WORK INSTRUCTION = Find the line containing "The width and height of the screenshot is (651, 377)." in the entries; transcribe it and all remaining lines through the end, exactly as they appear, but not the pictures.

Saved entries:
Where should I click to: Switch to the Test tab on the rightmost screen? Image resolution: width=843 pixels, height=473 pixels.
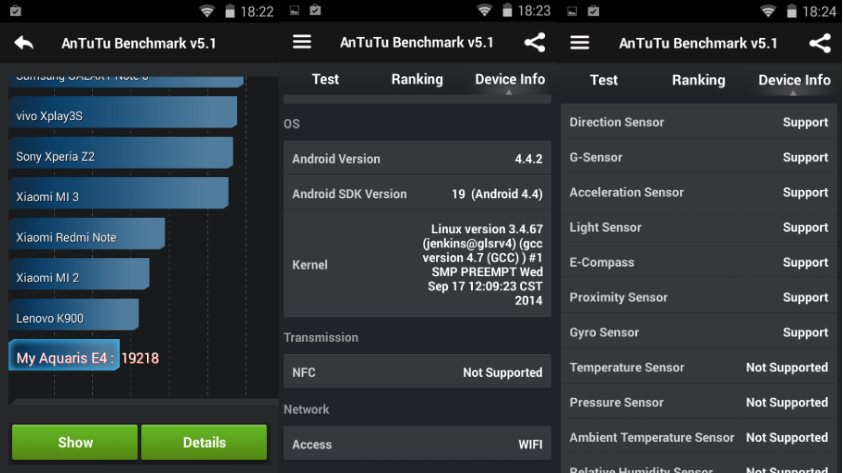604,80
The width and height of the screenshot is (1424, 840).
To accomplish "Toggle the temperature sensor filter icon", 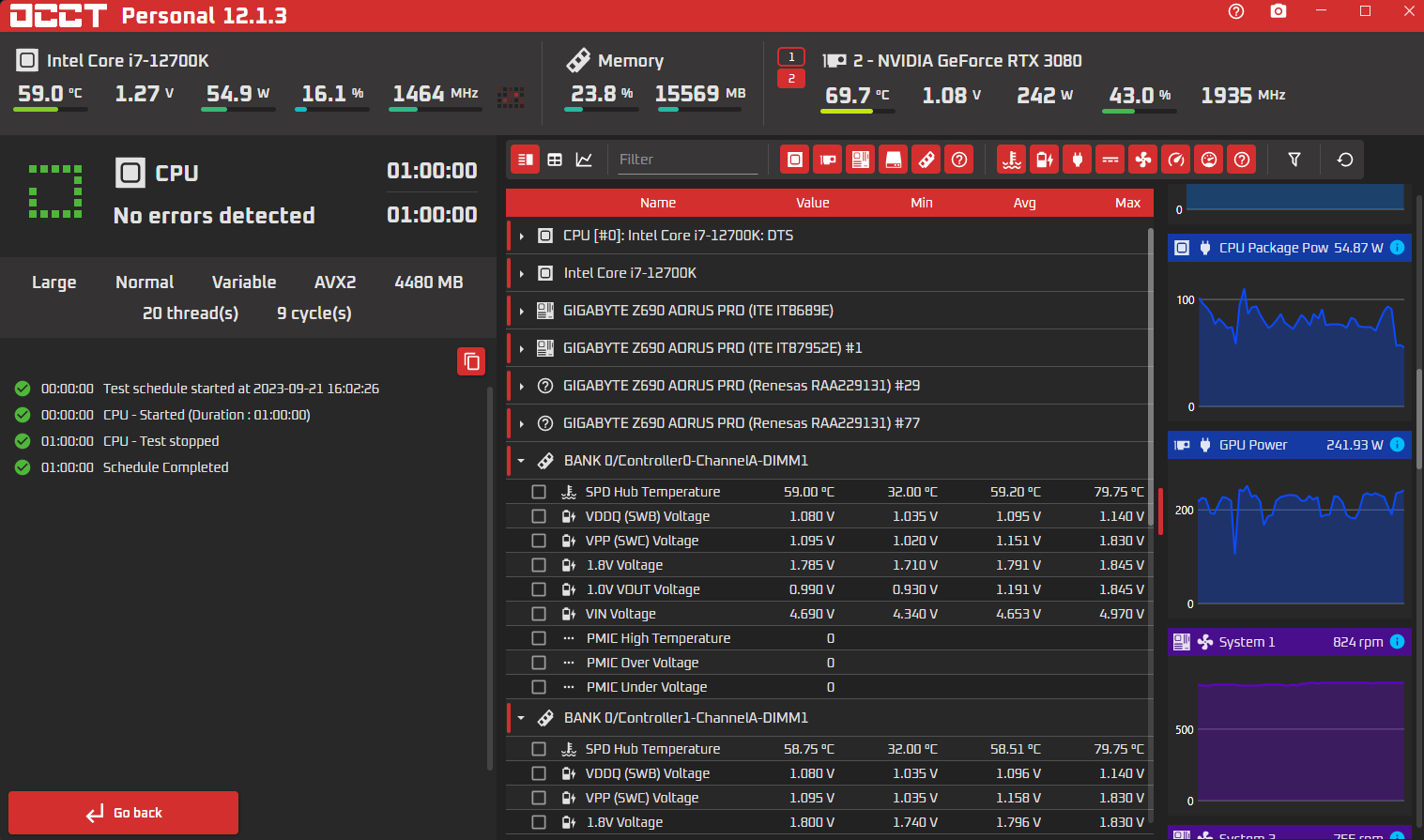I will point(1012,160).
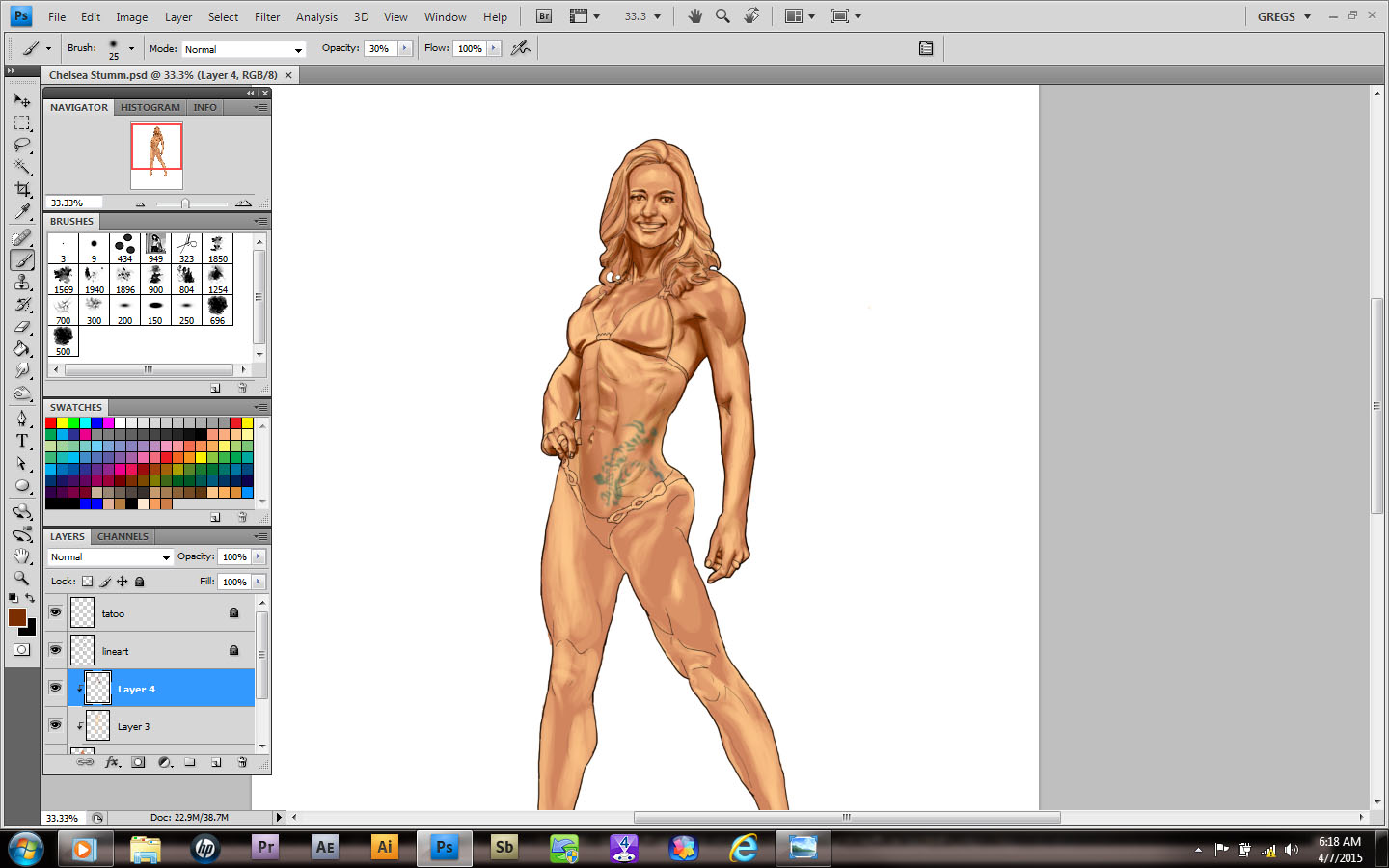Viewport: 1389px width, 868px height.
Task: Open the Filter menu
Action: pos(267,17)
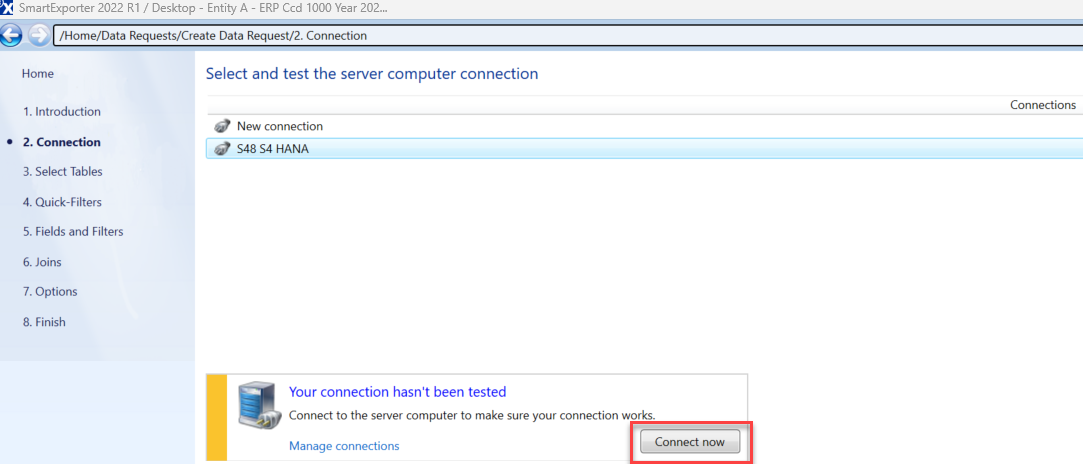Jump to 3. Select Tables step
This screenshot has height=464, width=1083.
pos(63,172)
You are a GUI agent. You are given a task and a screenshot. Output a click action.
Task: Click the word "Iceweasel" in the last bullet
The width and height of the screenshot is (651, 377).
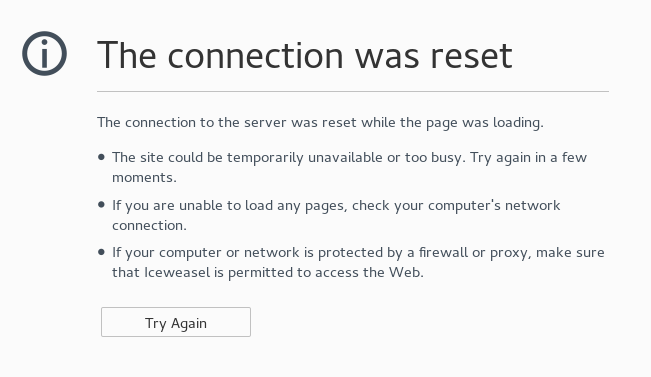pos(177,273)
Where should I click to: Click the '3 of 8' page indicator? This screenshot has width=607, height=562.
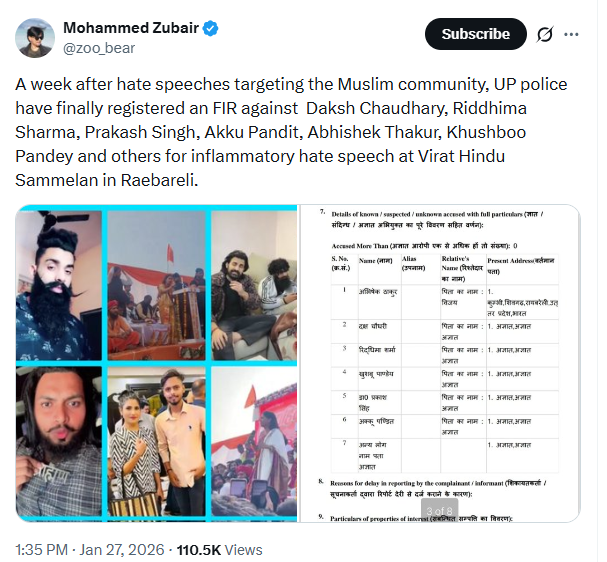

ANSWER =
The width and height of the screenshot is (651, 377).
pos(177,273)
Where should I click to: Click the '3 of 8' page indicator? This screenshot has width=607, height=562.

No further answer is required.